Always mail a cover letter with your resume. Even if the posting says “send resume to…” include a cover letter. If you are applying online, still send a cover letter.
Your Cover Letter must convey enthusiasm and commitment.
When closing your letter, request an interview and state how you will follow up (phone call, email) and when you will do so.
Whenever possible, address the cover letter to a specific person by name and title.
Sign the letter in blue ink. It implies the letter is original. If not blue then use black. Never use any other color on the cover letter.
Reflect your individuality, but avoid appearing too familiar, overbearing, humorous, or cute.
Focus on what you can do for the company, not what you hope to accomplish for yourself.
Show the employer that you've researched them and the position they posted.
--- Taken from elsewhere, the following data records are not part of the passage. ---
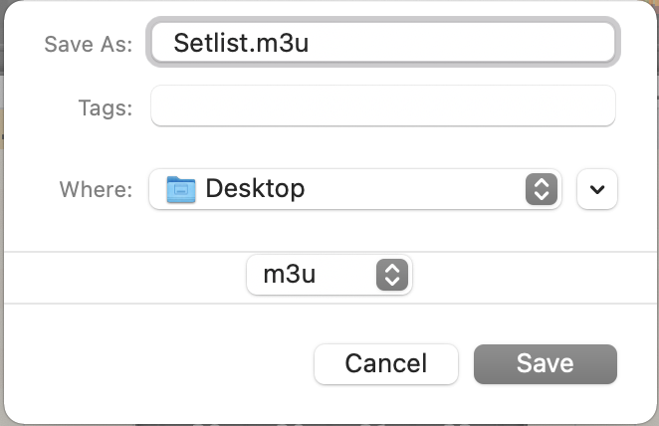Screen dimensions: 659x426
Task: Click the up-down arrows beside m3u
Action: coord(391,275)
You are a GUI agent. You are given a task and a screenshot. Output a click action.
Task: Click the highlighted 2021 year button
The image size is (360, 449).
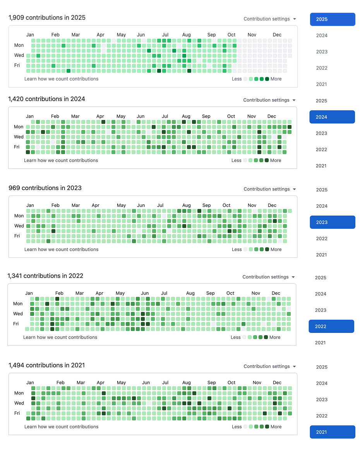(333, 432)
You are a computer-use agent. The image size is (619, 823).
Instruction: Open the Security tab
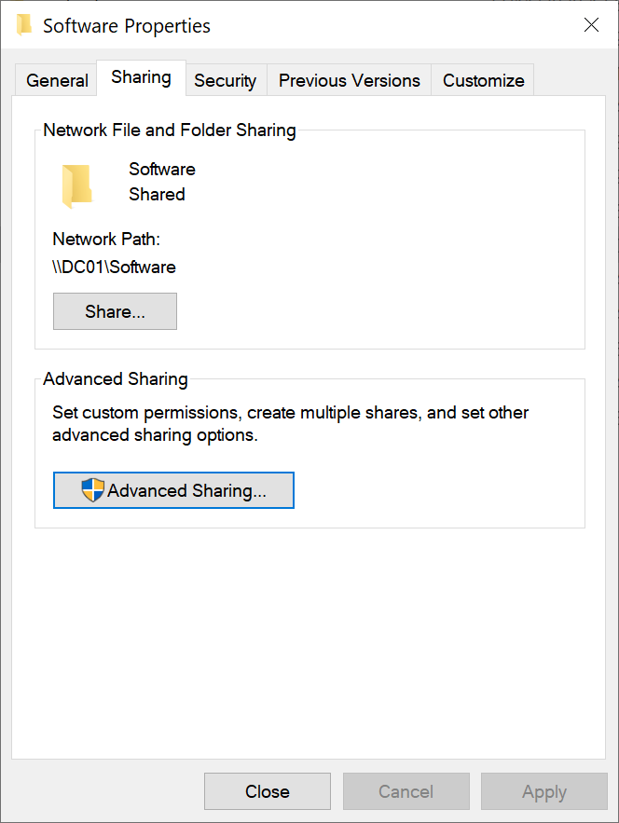click(225, 81)
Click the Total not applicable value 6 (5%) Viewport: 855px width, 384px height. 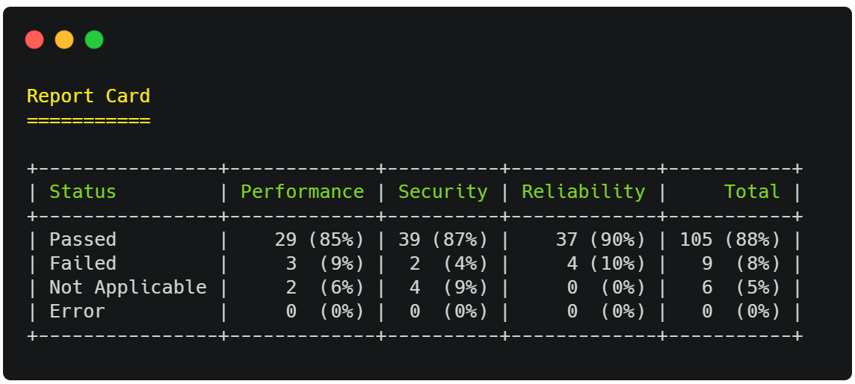(x=741, y=288)
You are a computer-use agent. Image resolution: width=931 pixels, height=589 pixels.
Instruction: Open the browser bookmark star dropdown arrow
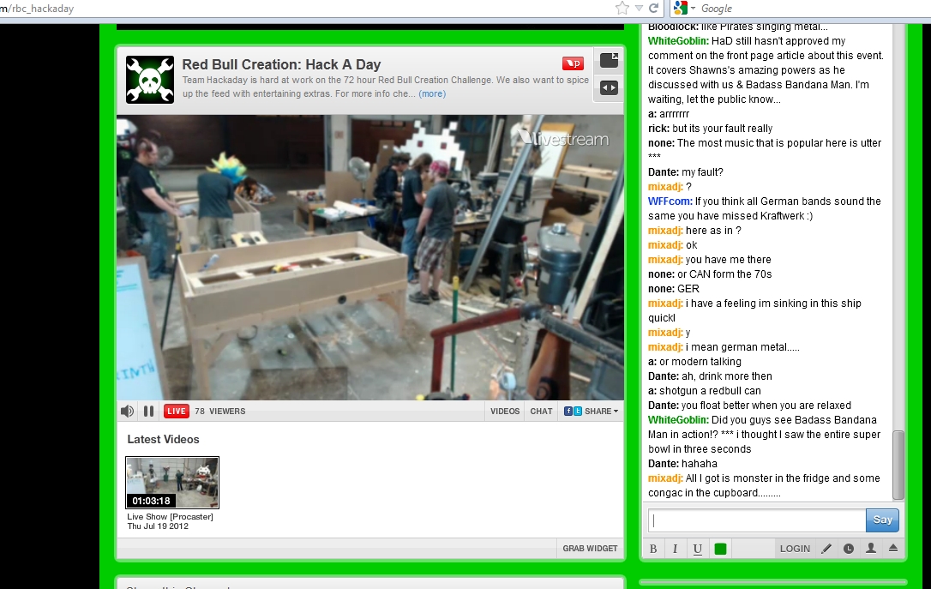pos(639,9)
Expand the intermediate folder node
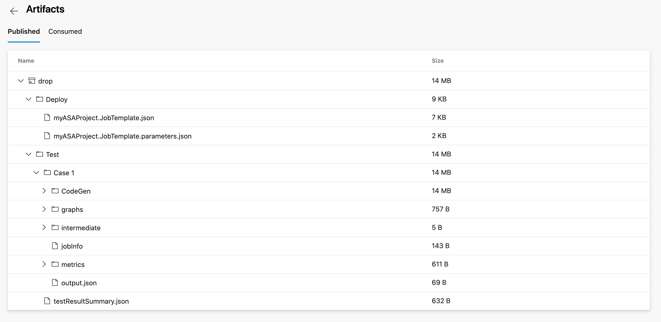 [x=44, y=227]
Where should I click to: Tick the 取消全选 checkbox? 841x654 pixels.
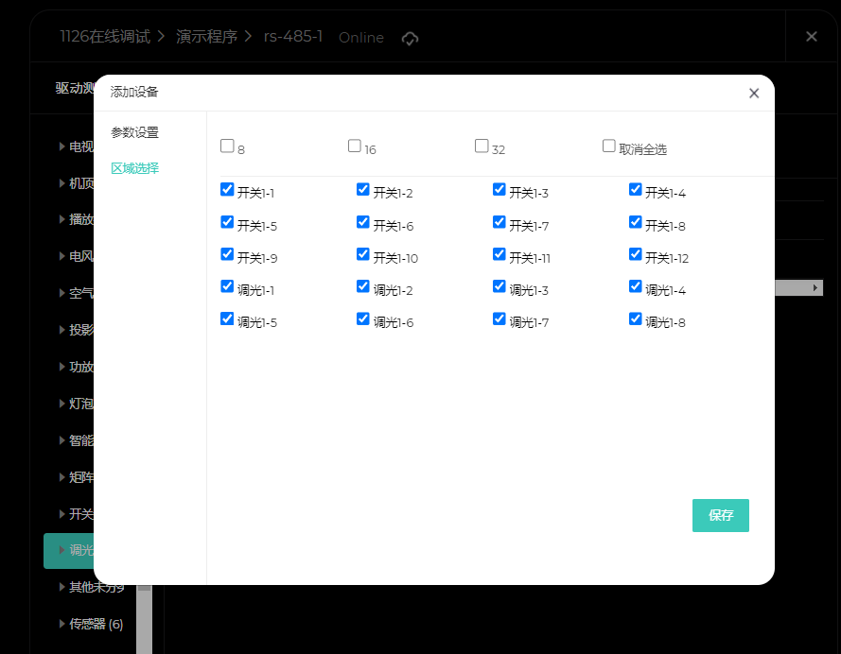[609, 146]
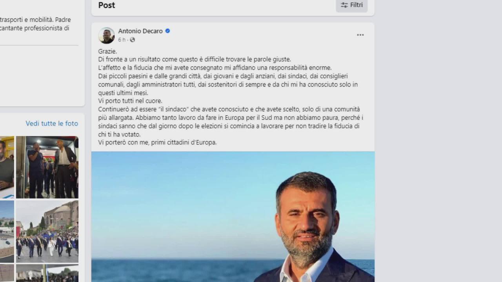This screenshot has width=502, height=282.
Task: Open the seaside portrait post image
Action: point(233,217)
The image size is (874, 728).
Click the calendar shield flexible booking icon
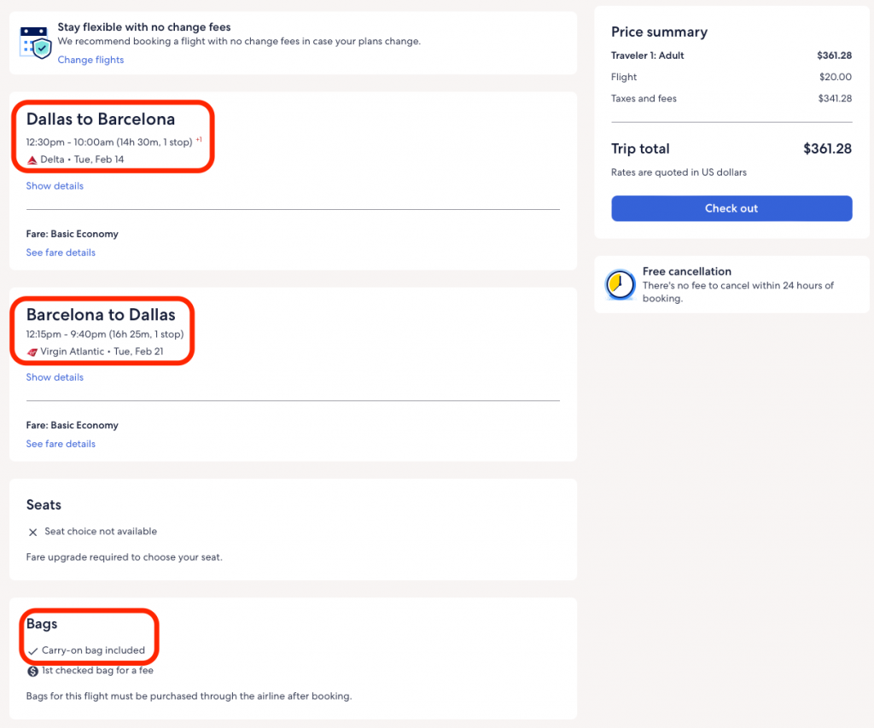pos(36,42)
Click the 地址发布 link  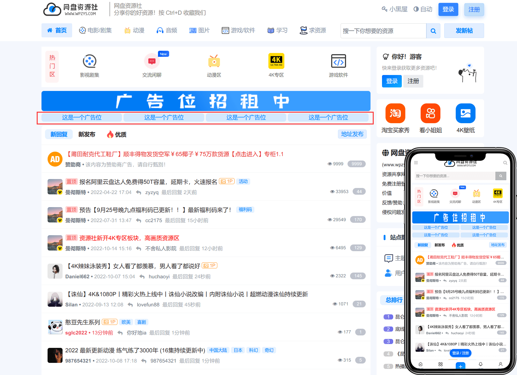pos(352,134)
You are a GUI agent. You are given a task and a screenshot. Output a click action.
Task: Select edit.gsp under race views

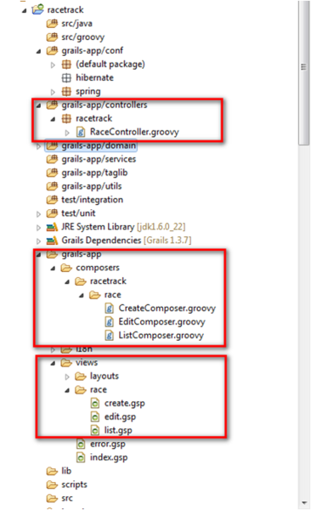[120, 417]
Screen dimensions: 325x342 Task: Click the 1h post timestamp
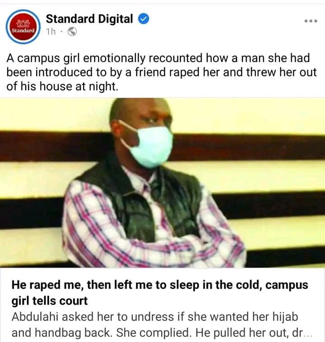pyautogui.click(x=51, y=32)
Be sincere in your praise, but don't overdo it!
Use simple, clear sentences. Don't try to impress the reader with unusual vocabulary or complicated sentence structures.
Addressing letters, "Dear Sir:" or "Dear Sirs:" is not appropriate as many readers today are women.
Don’t be overly creative with fonts and graphics. Business letters need to look conservative, not like a greeting card.
Don’t spoil the professional look by sending cover letters out in a handwritten envelope. Remember that much corporate mail gets sent with envelope attached. Make sure your envelope matches the professional look of your letter and resume.
Write each cover letter separately, even if you use reuse some of the text each time. Customize each letter with a few sentences that are specific to this job and this company.
Keep copies of everything you send, and follow up as you said you would.